Descalificar o amenazar a un magistrado por el contenido de su fallo no solo deslegitima la justicia, sino que erosiona la confianza en las instituciones que garantizan el equilibrio de poderes.
La reacción del presidente Petro ante el fallo del Consejo de Estado que dejó sin efecto el decreto que ordena el traslado anticipado de los dineros de las pensiones de los fondos privados a Colpensiones, no solo resulta equivocada en el fondo, sino profundamente desproporcionada en la forma.
En lugar de acatar con serenidad una decisión judicial propia del Estado de Derecho y que ratifica la independencia de poderes que consagra la Carta Constitucional, se optó nuevamente por ese tono desafiante e intolerante tan propio de los funcionarios del actual gobierno.
En una democracia sólida, las diferencias entre ramas del poder público se tramitan dentro de los cauces institucionales, con respeto y altura. Descalificar o amenazar a un magistrado por el contenido de su decisión no solo deslegitima la justicia, sino que erosiona la confianza ciudadana en las instituciones que garantizan el equilibrio de poderes.

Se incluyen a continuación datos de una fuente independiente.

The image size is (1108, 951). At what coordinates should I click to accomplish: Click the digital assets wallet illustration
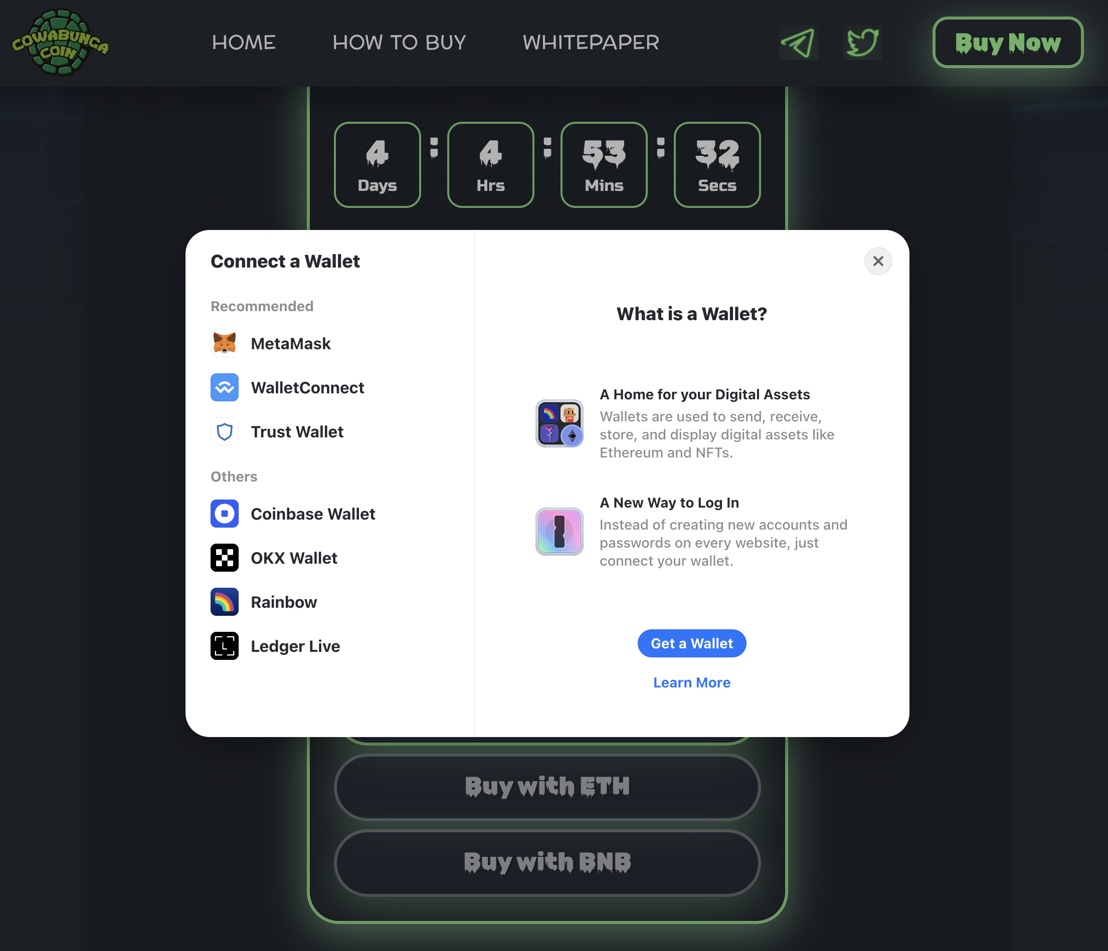tap(559, 423)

El lenguaje utilizado en la respuesta al magistrado ponente desborda los límites del debate jurídico y entra en el terreno de la confrontación personal. Esta reacción no es menor. Cuando desde el poder se normaliza el irrespeto hacia los jueces, se envía un mensaje peligroso, las decisiones judiciales son válidas solo si coinciden con la voluntad del Ejecutivo.

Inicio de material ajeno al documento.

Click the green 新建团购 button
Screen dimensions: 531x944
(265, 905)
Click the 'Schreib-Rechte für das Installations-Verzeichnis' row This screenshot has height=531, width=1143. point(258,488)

Más grave aún es el trasfondo autoritario que deja entrever esta postura. El desconocimiento implícito de los fallos y la insinuación de que las Cortes obran en contra del interés general configuran una posición que mina los cimientos de la institucionalidad. No hay democracia posible si se desacredita a quien ejerce control.

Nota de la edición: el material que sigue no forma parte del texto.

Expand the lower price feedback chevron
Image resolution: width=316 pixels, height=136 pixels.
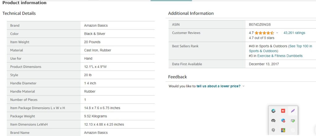(243, 86)
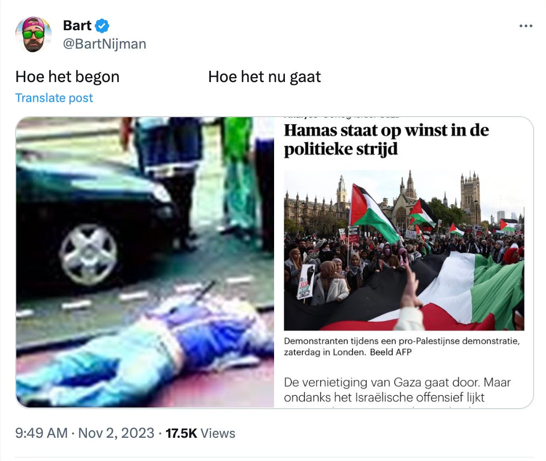Open the right article screenshot image

pyautogui.click(x=404, y=262)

El país no puede aceptar que la independencia judicial se convierta en blanco de ataques políticos. Las Altas Cortes no son un obstáculo, son una garantía. Su función es precisamente poner límites, incluso, y sobre todo, cuando las decisiones del Gobierno afectan derechos fundamentales o desbordan el marco legal.
El respeto por la justicia no es una concesión, es una obligación constitucional. Gobernar implica someterse a las reglas, no pretender doblegarlas. La prudencia, el decoro y la mesura deben marcar la relación entre poderes. Lo contrario conduce a una peligrosa práctica que Colombia no puede permitir.
Hoy más que nunca es necesario reivindicar el valor de las instituciones. Defender a las Cortes y a los entes de control no es un acto político, es un acto de responsabilidad democrática. Porque cuando se debilita la justicia o la vigilancia, lo que está en juego no es un fallo, es la estabilidad misma del Estado de Derecho.